When 17-year-old Kim Mills asks her father for permission to spend three weeks in Paris with a girlfriend to visit museums, he's reluctant to consent. A retired CIA covert paramilitary operative, Bryan Mills (Liam Neeson) sees the world as a dangerous place—too dangerous for a pair of 17-year-olds more or less on their own in a city like Paris.

"Mom says your job made you paranoid," Kim (Maggie Grace) says almost shyly.

"My job made me aware," Bryan answers.

Awareness is a relative quality; there is such a thing as being too aware. Paranoia may be an occupational hazard for black-ops agents, but the same may be true for film critics, or even moviegoers with a diet of too many action movies. Many of us, over-exercised by media sensationalism and TV and movie violence, habitually overestimate the extent to which we are at risk on a day-to-day basis. One may start to feel that imminent danger lurks around every corner, that every passer-by is a potential assailant.

Novelist David Foster Wallace described how pornography sexualizes real life by creating a narrative world in which sex is always a heartbeat away.
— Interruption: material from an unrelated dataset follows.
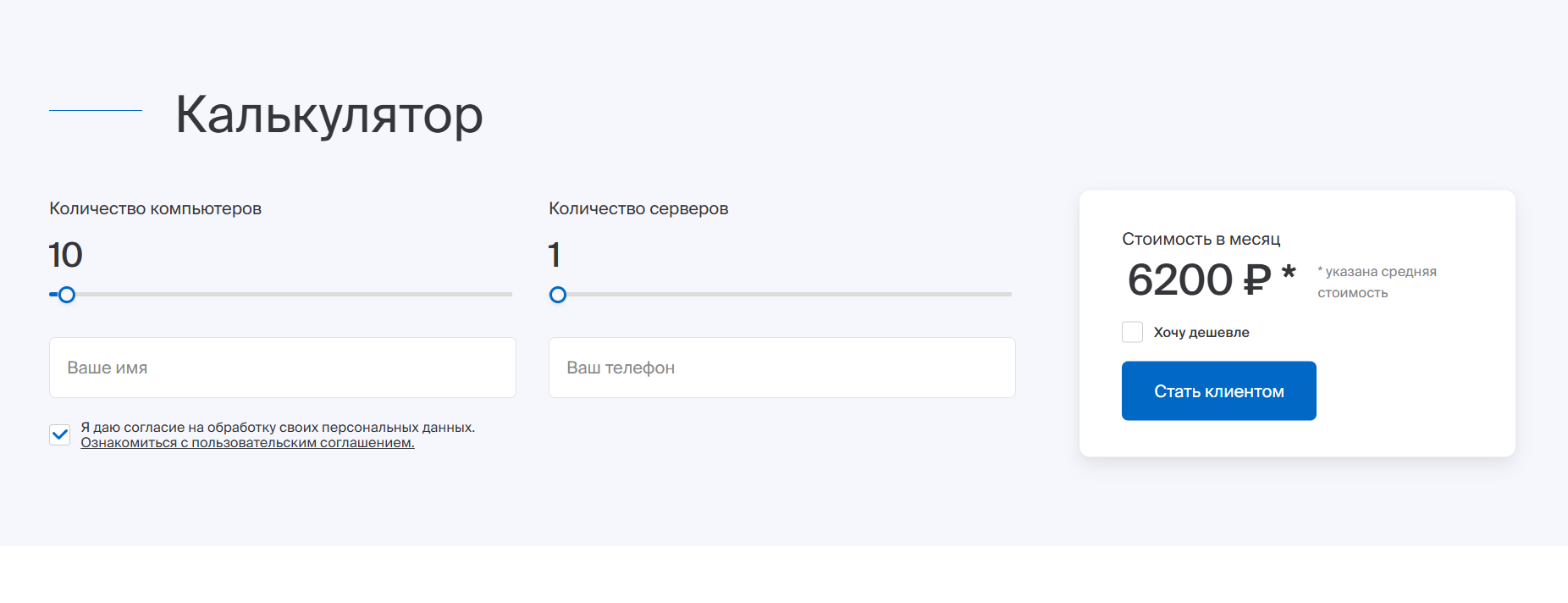Screen dimensions: 1568x603
Task: Click the computers value "10"
Action: 65,255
In a similar way, thrillers like The Brave One and Man on Fire, in which violent crime is always a heartbeat away, may be a kind of violence porn. Where other movies—Die Hard, say—deliberately depict highly exceptional and extraordinary circumstances, these movies depict terrifying crimes as the norm—as what is likely to happen at any time to anyone.

Directed by Luc Besson protégé Pierre Morel (District B13) and produced and co-written by Besson, Taken is slicker and smarter than that. Although well-crafted but improbable action set pieces cast the 56-year-old Neeson as an essentially indomitable ...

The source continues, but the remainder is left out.